Three human skulls and a 2,000-year-old mummy from the Paracas culture on Peru’s coast were recovered by customs agents at Argentina’s central post office.

A string of fortresses on a pre-Columbian border between the Inca and the Cayambe of Ecuador suggests that the two groups may have battled each other, as suggested by later Spanish chroniclers.

Sediment cores taken from lakes in Greenland indicate that cooler temperatures in the twelfth century may help explain why the Vikings abandoned their colonies. “You have an interval when the summers are long and balmy and you build up the size of your farm, and then suddenly year after year, you go into this cooling trend, and the summers are getting shorter and colder and you can’t make as much hay,” said William D’Andrea of Brown University.

An anchor estimated to weigh between 2,500 to 3,000 pounds has been recovered from the shipwreck off the North Carolina coast that is thought to be the Queen Anne’s Revenge. The anchor measures 11 feet, four inches long, with arms that measure seven feet, seven inches across.

Archaeological investigation has led to the replanting of George Washington’s Upper Garden at Mount Vernon. “One of the things the project did was to make people wipe clean their idea of what the garden should be. We all started again,” said Esther White, director of archaeology of the plantation.

In Australia, archaeologist Paul Tacon from Griffith University wants a national register for Aboriginal rock art.

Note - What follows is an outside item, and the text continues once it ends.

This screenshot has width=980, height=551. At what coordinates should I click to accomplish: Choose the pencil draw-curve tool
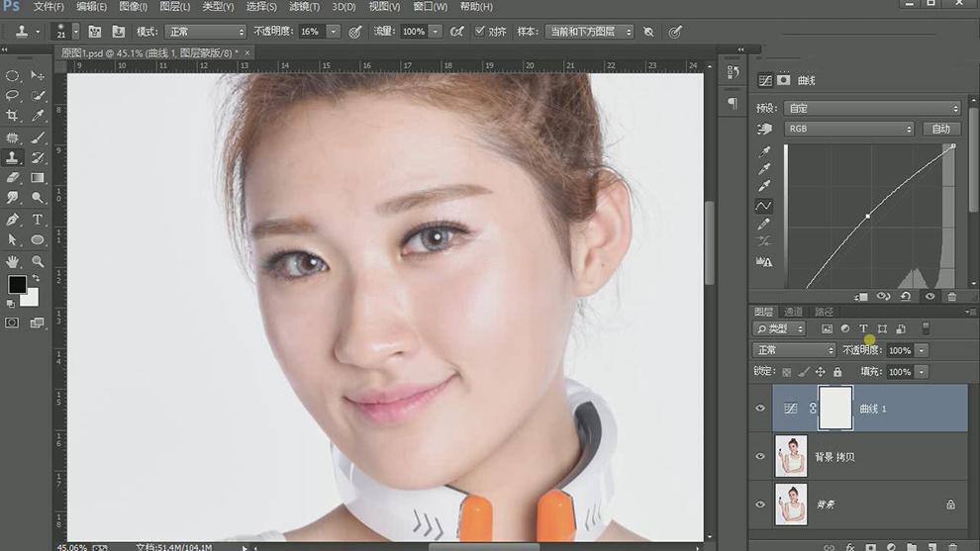pyautogui.click(x=764, y=225)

A mysterious statue purchased by the J. Paul Getty Museum in 1988 has returned to Sicily and the museum at Morgantina. Scholars think the statue may represent the Greek goddess of fertility, Persephone.

In eastern Ontario, Paul Thibaudeau and his students at Carleton University unearthed stone tools and debris from tool making at a site they think was a temporary hunting and animal-skinning camp near a portage on the South Nation River. The more than 7,000 artifacts are made of stone from as far away as Pennsylvania and western New York.

Bones of Neolithic residents of southern France have been tested for the genetic mutation that allows some modern humans to digest fresh milk into adulthood.

Egypt’s antiquities minister Zahi Hawass announced that the head of a large alabaster statue of Amenhotep III has been uncovered intact in Luxor. Photographs of the excavation of Amenhotep III’s funerary temple are available at Ahram Online.

Merle Green Robertson, Maya researcher, has died at the age of 97. “Merle was the first to do large numbers of really superb rubbings in the New World. So many of these ruins have been destroyed that Merle’s recordings have been amazingly valuable. Her work was truly phenomenal,” said E. Wyllys Andrews, former director of the Middle American Research Institute at Tulane University.

The News will return on Thursday, June 9.